Ecommerce platforms have facilitated trade in potentially lethal products, warns TT Club
The market is exponentially increasing through consumer demand for a wide variety of rechargeable products from handheld devices to power tools and electric vehicles.
Recently recorded incidents of container fires caused by, or suspected to involve lithium batteries, as well as conflagrations of significant proportions on car carriers and ro-pax ships have prompted safety concerns amongst the maritime community.
In addition to which revised regulatory restrictions regarding the carriage by air of lithium batteries, which took effect from 1 April, may result in greater volumes being transported by surface modes.
Risks have been understated
“Understanding the risks is crucial,” comments TT’s Risk Management Director, Peregrine Storrs-Fox. “As with many successful technologies, market demand has outpaced the development of safety regulations.

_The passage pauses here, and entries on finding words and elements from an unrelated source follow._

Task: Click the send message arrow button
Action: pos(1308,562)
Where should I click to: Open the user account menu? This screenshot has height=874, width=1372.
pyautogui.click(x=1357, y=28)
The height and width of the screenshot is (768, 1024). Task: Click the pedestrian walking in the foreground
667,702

“Since the mid-1980s lithium batteries have been classified under dangerous goods regulations for transport based on the weight of lithium contained in the cells or batteries and the potential hazard presented by a given battery is also related to the amount of lithium it contains.

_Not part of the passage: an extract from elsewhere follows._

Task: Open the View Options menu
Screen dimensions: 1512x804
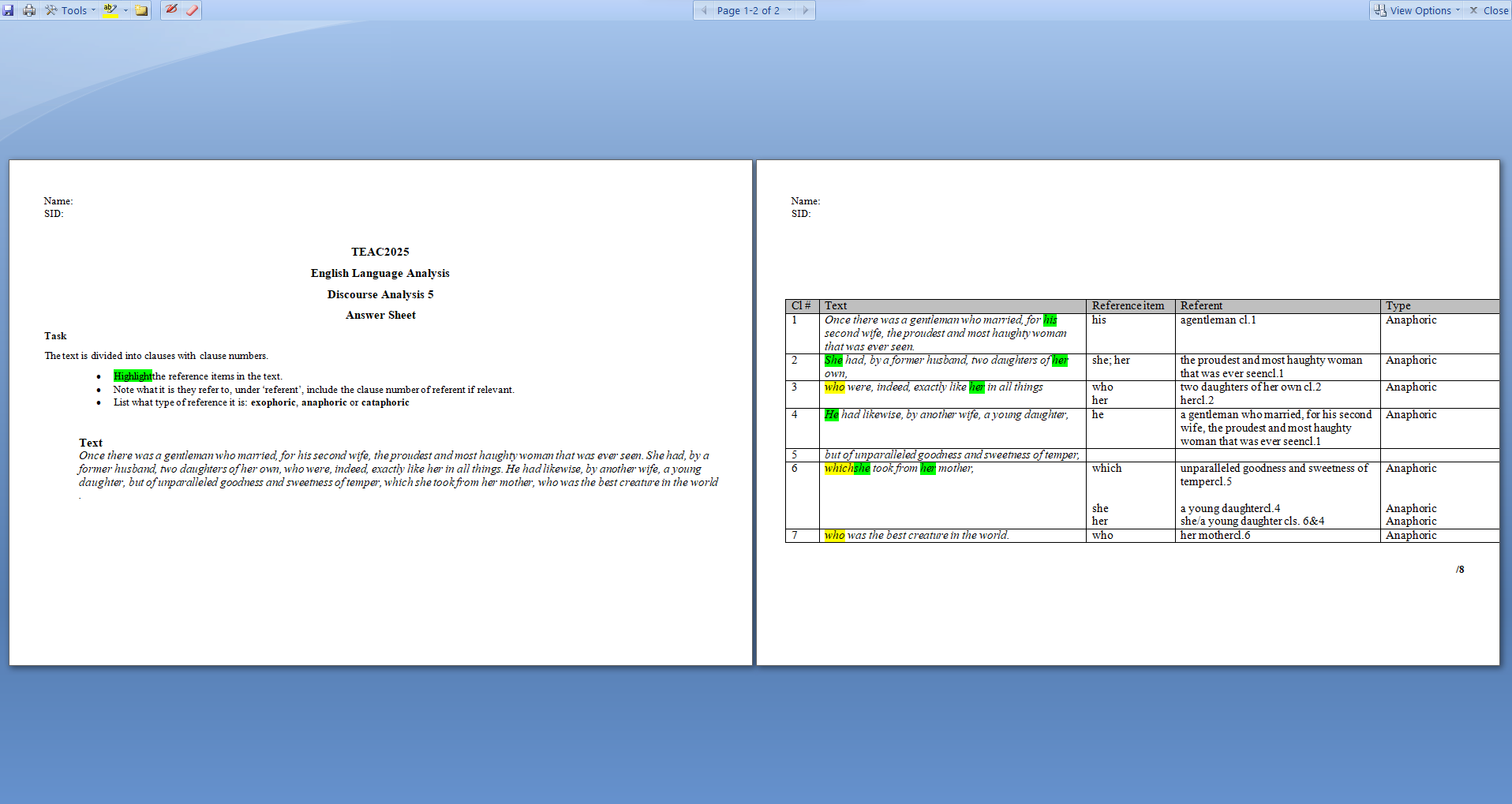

”However, as technology has advanced, the amount of energy derived from the active material has increased by up to 50%, leading to regulatory mismatch where provisions are essentially framed around mass and energy output.”
Lithium batteries are required to be certified to an international standard involving a rigorous series of tests performed by an approved independent testing laboratory, to ensure they can both withstand everyday use through their expected lifetime and the rigours of transport.
Responsibility for testing and achieving certification rests with the shipper and/or manufacturer. The sharp rise in demand has been accompanied by supply of cheaper, poorer quality and untested batteries, including refurbished and even homemade power banks.
Ecommerce platforms have facilitated a global trade in potentially lethal products, often circumventing global standards and regulations.
Supply chain concerns
Throughout their intermodal journey the primary risks exist when batteries are poorly manufactured, untested or defective; these have a higher propensity to malfunction.
However, supply chain risk – at any point of handling, storage and transport – is compounded by used, fully or partially charged batteries. As such the reverse logistics of batteries must be carefully managed; damaged and faulty products being returned or shipped as waste for disposal or recycling present increased risk.
The consequences of lithium fuelled fires can be more extensive than others.
They are very difficult to extinguish, prone to thermal runaway and present an explosion risk. Due to the heat generated, re-ignition once a fire has been extinguished is an additional risk.
In the unforgiving maritime environment, where the crew capability to fight fire is strained, the hard lessons learned by land-based fire responders, particularly relating to electric vehicles, need to be assimilated.
“The majority of shippers will take all practicable steps to ensure that their lithium batteries achieve certification and are classified, packaged, packed, labelled and declared correctly. A small – frankly criminal – minority are motivated to avoid compliance, entering cargo into the supply chain that presents great risk to all,” Storrs-Fox observes.
“Once lithium batteries are placed into the intermodal supply chain, there is little opportunity for the cargo to be checked, visually or otherwise to verify compliance. For all who are contracted to transport, handle or store lithium batteries therefore, developing a thorough understanding of this particular cargo is a prudent step.
”Moreover, due diligence into the origin of manufacture and integrity of the shipper instigating the move of these potentially lethal power sources is critical.”